The need to accurately measure electrical energy became critical after the energy crisis of the 1970s. The instrument for measuring electrical energy is the kilowatt hour (kWh) meter, which measures cumulative energy consumption over a period of time. Another useful measurement is kilowatt demand (kWD), which signifies the maximum power demand within a time period. Utilities use demand costs as part of the total electric charge, so by measuring power demand, the institution can analyze consumption patterns for possible reductions. In addition, the difference between peak demand and the substation rating indicates the available spare capacity, which is useful when considering future distribution expansion.

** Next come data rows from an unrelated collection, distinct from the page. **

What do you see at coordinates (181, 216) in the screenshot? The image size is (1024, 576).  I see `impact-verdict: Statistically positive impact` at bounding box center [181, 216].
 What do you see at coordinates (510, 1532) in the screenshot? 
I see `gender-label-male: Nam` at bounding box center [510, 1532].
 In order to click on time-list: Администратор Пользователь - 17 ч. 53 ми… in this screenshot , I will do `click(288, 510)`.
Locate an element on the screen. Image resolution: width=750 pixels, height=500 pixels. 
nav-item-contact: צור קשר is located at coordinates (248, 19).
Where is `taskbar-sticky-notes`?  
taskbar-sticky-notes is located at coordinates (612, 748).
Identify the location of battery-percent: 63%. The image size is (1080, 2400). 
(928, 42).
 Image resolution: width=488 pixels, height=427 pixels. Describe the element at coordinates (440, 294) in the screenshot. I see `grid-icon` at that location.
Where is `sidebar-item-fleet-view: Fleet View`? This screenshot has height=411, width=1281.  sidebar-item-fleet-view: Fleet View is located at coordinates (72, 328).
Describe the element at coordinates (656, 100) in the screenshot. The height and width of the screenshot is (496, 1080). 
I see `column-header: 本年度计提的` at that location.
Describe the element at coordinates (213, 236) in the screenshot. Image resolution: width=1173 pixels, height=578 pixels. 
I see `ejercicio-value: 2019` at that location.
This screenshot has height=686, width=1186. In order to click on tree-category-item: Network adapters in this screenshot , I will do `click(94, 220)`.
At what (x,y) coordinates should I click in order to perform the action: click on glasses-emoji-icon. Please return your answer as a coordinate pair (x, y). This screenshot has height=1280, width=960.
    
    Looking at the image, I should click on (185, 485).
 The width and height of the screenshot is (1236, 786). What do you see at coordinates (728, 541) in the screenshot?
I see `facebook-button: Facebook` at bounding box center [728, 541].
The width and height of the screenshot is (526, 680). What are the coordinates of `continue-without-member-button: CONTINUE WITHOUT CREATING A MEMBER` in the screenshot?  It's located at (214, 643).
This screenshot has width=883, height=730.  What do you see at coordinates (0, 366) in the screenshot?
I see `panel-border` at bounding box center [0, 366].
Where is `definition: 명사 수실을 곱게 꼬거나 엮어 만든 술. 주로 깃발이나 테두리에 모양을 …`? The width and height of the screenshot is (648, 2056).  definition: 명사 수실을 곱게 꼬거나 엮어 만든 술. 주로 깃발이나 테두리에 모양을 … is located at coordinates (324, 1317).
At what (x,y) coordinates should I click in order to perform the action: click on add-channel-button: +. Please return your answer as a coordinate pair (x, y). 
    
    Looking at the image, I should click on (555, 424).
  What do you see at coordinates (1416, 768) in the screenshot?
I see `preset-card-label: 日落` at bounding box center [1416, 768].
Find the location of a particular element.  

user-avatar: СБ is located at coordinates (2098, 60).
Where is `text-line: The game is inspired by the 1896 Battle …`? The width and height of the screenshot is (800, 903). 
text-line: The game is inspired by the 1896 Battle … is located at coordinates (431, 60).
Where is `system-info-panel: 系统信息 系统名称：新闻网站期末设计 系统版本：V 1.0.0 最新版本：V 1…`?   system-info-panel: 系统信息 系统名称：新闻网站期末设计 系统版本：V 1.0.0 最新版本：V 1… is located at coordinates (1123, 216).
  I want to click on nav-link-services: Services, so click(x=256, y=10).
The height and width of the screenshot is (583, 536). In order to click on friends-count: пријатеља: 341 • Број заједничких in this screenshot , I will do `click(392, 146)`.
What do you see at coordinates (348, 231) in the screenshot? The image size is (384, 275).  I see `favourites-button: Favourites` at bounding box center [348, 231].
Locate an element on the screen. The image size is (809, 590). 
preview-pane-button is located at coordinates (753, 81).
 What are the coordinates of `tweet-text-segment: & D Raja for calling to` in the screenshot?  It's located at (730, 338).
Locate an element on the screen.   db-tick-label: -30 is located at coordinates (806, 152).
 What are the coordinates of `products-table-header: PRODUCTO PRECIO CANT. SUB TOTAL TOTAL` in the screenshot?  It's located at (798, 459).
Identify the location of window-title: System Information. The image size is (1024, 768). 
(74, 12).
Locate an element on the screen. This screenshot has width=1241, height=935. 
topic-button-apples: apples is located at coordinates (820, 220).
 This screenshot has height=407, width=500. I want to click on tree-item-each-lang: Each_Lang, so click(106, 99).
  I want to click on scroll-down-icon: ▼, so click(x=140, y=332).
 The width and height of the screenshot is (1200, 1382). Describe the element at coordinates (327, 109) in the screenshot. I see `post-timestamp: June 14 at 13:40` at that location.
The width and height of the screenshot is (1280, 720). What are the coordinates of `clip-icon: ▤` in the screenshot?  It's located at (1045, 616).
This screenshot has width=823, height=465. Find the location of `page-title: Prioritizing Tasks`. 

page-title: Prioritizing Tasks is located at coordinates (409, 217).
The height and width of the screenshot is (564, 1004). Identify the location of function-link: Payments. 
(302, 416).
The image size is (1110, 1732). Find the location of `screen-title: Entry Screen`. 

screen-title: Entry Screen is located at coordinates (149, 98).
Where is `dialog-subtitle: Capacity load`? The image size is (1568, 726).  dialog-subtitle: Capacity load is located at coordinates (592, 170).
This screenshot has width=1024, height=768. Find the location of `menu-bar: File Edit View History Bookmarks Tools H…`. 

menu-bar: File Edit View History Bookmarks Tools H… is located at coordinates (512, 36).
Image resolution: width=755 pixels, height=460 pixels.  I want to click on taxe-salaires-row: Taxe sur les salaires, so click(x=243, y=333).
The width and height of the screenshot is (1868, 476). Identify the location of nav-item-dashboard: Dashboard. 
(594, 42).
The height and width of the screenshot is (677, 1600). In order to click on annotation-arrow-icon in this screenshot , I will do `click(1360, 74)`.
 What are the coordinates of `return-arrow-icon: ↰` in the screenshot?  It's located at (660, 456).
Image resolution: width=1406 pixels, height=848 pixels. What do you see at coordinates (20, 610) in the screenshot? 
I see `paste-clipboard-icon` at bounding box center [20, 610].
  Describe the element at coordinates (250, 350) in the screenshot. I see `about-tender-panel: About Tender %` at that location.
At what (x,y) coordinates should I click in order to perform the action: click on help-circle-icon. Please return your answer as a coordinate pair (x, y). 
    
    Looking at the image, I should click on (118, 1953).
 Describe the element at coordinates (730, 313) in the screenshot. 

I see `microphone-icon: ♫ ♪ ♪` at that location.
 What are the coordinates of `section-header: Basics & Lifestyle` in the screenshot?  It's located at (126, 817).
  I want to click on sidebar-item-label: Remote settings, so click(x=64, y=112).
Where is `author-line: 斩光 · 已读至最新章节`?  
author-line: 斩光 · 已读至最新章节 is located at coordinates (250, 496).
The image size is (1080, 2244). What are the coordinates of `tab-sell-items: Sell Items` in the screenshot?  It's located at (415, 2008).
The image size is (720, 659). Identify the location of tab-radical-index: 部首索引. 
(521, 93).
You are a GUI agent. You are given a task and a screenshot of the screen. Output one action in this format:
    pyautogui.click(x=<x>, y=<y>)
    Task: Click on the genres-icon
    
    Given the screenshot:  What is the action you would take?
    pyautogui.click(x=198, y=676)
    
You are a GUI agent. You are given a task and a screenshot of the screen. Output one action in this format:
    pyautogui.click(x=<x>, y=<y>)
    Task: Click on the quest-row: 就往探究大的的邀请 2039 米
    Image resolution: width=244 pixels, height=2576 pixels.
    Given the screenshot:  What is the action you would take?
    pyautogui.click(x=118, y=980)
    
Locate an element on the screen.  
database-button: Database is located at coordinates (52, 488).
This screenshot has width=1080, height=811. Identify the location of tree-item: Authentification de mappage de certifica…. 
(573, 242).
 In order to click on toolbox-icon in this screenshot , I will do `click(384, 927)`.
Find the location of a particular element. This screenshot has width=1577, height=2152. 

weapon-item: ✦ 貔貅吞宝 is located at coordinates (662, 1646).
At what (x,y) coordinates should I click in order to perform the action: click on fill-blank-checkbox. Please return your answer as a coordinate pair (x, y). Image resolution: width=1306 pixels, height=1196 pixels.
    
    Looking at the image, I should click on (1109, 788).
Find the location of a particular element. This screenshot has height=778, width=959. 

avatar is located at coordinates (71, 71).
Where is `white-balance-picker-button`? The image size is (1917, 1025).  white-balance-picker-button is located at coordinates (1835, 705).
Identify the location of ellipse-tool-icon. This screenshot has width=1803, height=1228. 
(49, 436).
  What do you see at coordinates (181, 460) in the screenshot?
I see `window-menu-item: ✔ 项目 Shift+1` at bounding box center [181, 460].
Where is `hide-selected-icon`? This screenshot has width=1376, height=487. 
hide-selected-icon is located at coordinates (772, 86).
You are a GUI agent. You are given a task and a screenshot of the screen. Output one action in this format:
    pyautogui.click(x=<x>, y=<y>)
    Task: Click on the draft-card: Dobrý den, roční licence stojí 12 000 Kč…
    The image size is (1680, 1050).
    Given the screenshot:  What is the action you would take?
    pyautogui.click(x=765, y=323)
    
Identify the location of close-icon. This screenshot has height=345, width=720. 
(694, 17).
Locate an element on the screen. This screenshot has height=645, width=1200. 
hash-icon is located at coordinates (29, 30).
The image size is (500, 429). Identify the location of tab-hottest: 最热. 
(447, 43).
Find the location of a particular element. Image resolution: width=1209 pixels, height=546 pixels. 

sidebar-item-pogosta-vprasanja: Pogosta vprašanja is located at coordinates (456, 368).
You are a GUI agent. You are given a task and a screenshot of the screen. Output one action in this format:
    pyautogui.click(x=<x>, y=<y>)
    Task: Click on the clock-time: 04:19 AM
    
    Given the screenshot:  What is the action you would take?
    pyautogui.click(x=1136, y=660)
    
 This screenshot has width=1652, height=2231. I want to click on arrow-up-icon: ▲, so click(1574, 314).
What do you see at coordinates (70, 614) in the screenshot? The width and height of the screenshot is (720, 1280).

For low-voltage systems (less than 150 amperes), a kWh meter is connected directly to the service. For high-voltage systems and larger currents, potential transformers (PTs) and current transformers (CTs) are used. PTs have the same primary voltage as the system but have a secondary voltage of 120 V. CTs are shaped like doughnuts and are placed around the power conductor. Because CTs are constant current sources, if the CT circuit is opened when energized, an explosion can result from high voltages.
Electric meters are subject to drift, so they should be periodically tested and calibrated. The magnitude of service and the critical importance of the data will determine how often they should be calibrated.
Use of Capacitors for Power Factor Correction
Power factor is an important value in load consideration and measurement. AC was adopted principally to take advantage of transformers that do not operate with direct current and also helped simplify motor design. At the same time, problems were introduced by the presence of inductive reactance in the circuit and reactive power required by motor loads. Because of the reactive power, principally in motors but to some extent in other loads, the current lags in time relative to the voltage. Therefore, more current is required to provide a given amount of power. The power factor is the quantity by which the apparent power must be multiplied to obtain the active power of the circuit. There is no way to eliminate this component of current, but it can be neutralized by adding another load to the circuit in the form of capacitors. Capacitors can be located at the loads, in the substations, or on the lines. Power factor correction on the lines generally is less costly.